L’inquiétante étrangeté de Patricia Highsmith se matérialise à Berne par une visite de son « atelier » imaginaire, sous l’égide des Archives littéraires. Une exposition thématique révélatrice
Les couloirs d’entrée et le bel espace d’exposition de la vénérable Bibliothèque nationale suisse sont investis par des images et des objets peu académiques, qui vont de l’affiche de film noir aux éléments de collections de couteaux ou d’escargots, en passant par les sculptures, les aquarelles et les outils de jardin façonnés par la célébrissime Patricia Highsmith, souvent rangée dans la catégorie par trop réductrice des « reines du crime ».
Ainsi que le rappelle justement Stéphanie Cudré-Mauroux, qui a conçu cette exposition avec Ulrich Weber, Patricia Highsmith s’est toujours définie comme un mouton noir, à l’écart du troupeau. Une vie familiale empoisonnée dès l’enfance, autant que sa préférence sexuelle et un caractère bien trempé, auront contribué à faire d’elle une solitaire errante et farouche. Une note d’un de ses carnets, datant de 1971, après la rupture définitive d’avec sa mère, en dit long: « Une situation, une seule peut-être, pourrait me pousser au meurtre : la vie en famille ; la vie en commun. Je frapperais de colère et tuerais probablement un enfant entre deux et huit ans. Pour ceux de plus de huit ans, il faudrait frapper deux fois »…
Or celle qui écrit ces lignes nous disait, tel jour de février 1988 où nous lui rendions visite dans sa petite maison de pierre d’Aurigeno, au val Maggia, que sa peur du sang expliquait le fait qu’elle n’osât installer la télévision sous son toit… Ce qui ne l’empêchait pas non plus d’être au courant de l’actualité sanglante du conflit israélo-palestinien, qui l’écoeurait.

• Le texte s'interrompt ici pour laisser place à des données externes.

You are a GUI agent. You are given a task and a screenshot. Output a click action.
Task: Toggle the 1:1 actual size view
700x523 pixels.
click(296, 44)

Enfin la romancière d’ajouter: « Je n’invente rien, je lis simplement les journaux de la première à la dernière ligne, Ils m’inspirent. On y trouve quantité de cruauté au quotidien. Les journaux sont des anthologies d’histoires cruelles ».
Sensibilité à vif
Les histoires cruelles que raconte Patricia Highsmith dans ses romans et ses nouvelles si fascinants, qui débordent largement le genre policier pour sonder les abysses de la psychologie humaine, les névroses et les catastrophes sociales, plongent leurs racines dans une biographie jamais exposée, même si la sensibilité à vif de la romancière et ses expériences personnelles, ses voyages, ses positions éthiques ou politiques irriguent son observation.

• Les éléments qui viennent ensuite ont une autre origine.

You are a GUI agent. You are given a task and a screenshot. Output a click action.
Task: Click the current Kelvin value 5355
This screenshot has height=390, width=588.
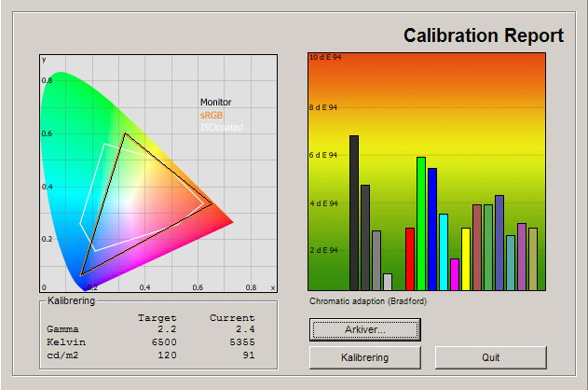coord(239,342)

A cet égard, l’exposition de Berne est d’un grand intérêt, et tout particulièrement pour les lecteurs familiers de son œuvre, en cela que divers aspects de celle-ci se trouvent documentés par des lettres, des objets, des pages de journaux intimes et autres albums qui « fixent » très concrètement la personne privée, alors que tapuscrits, plans, lettres professionnelles éclairent parallèlement le travail de la romancière. Telle lettre, de sa mère incriminant ses « mensonges », suffit à donner le ton de relations désastreuses dont maintes nouvelles et romans sont le reflet. Très intéressante aussi: la transmutation de sentiments complexes en situations qui le seront tout autant dans ses récits, restituée sous la rubrique Moralité, normalité, étrangeté. Plus inattendu : l’éclairage donné dans En musique aux rapports de la romancière avec cet art apparemment moins présent chez elle que la peinture. Et beaucoup plus évidentes : les maisons.

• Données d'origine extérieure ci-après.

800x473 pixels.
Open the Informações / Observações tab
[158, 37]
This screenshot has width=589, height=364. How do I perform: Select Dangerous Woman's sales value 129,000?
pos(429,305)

De fait, la dernière que se dessina Patricia Highsmith, à Tegna dans les Centovalli, en Suisse italienne où elle vécut ses dernières années, rappelle à la fois son goût pour l’architecture et celui de Tom Ripley, l’esthète pervers dont on découvre également combien elle lui fut proche, alors qu’il nous paraît si monstrueux. Autre souvenir personnel alors, lié à la question que nous posions à Patricia Highsmith sur le motif essentiel d’un crime. Selon elle : la réparation d’une humiliation ou d’une injustice…
S’il y a de la folie maniaque dans l’univers de Patricia Highsmith, qui se savait proche de la schizophrénie, le génie de la romancière, d’une lucidité implacable, s’est déployé le plus magistralement dans son observation de la société contemporaine. La société comme prison : observation à la loupe, va de pair avec un final Portrait au miroir.
Berne. Bibliothèque nationale suisse, jusqu’au 10 septembre 2006. Hallwylstrasse 15. Lu-ve : de 9h. à 18h. Me : 9h. à 20h. Sa : 9h.à 16h. Di :12h. à 17h
Cet article a paru dans l'édition de 24Heures du 14 mars.